Testo della pagina:
Frammenti di vita
SELENIA, ALENIA, MBDA, FINMECCANICA, SIMAV: tante aziende nella mia vita di prete operaio rimasto sempre nello stesso luogo per svolgere il lavoro di manutentore, prima meccanico e poi telefonico.
Nel 1972 si entrava per un grande cancello centrale. Ora si entra per ingressi diversi. Dalla fabbrica onnicomprensiva in cui c’erano tutte le lavorazioni del ciclo produttivo e dei servizi, siamo passati ad una miriade di aziende collegate tra loro da partecipazioni o da appalti. Tante scatole di cui non sai più chi è il padrone o la controparte.
Di tute blu e di camici bianchi ne sono rimasti un centinaio da duemila che erano.

Dati forniti:
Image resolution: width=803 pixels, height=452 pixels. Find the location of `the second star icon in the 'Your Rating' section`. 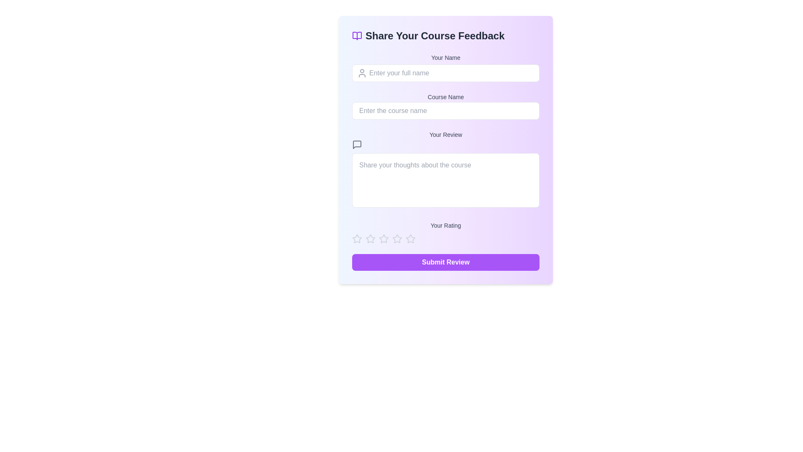

the second star icon in the 'Your Rating' section is located at coordinates (383, 238).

Cosa si chiede: Ripeti per intero il testo della pagina, parola per parola e senza alcuna modifica.

Risposta al compito:
Frammenti di vita
SELENIA, ALENIA, MBDA, FINMECCANICA, SIMAV: tante aziende nella mia vita di prete operaio rimasto sempre nello stesso luogo per svolgere il lavoro di manutentore, prima meccanico e poi telefonico.
Nel 1972 si entrava per un grande cancello centrale. Ora si entra per ingressi diversi. Dalla fabbrica onnicomprensiva in cui c’erano tutte le lavorazioni del ciclo produttivo e dei servizi, siamo passati ad una miriade di aziende collegate tra loro da partecipazioni o da appalti. Tante scatole di cui non sai più chi è il padrone o la controparte.
Di tute blu e di camici bianchi ne sono rimasti un centinaio da duemila che erano.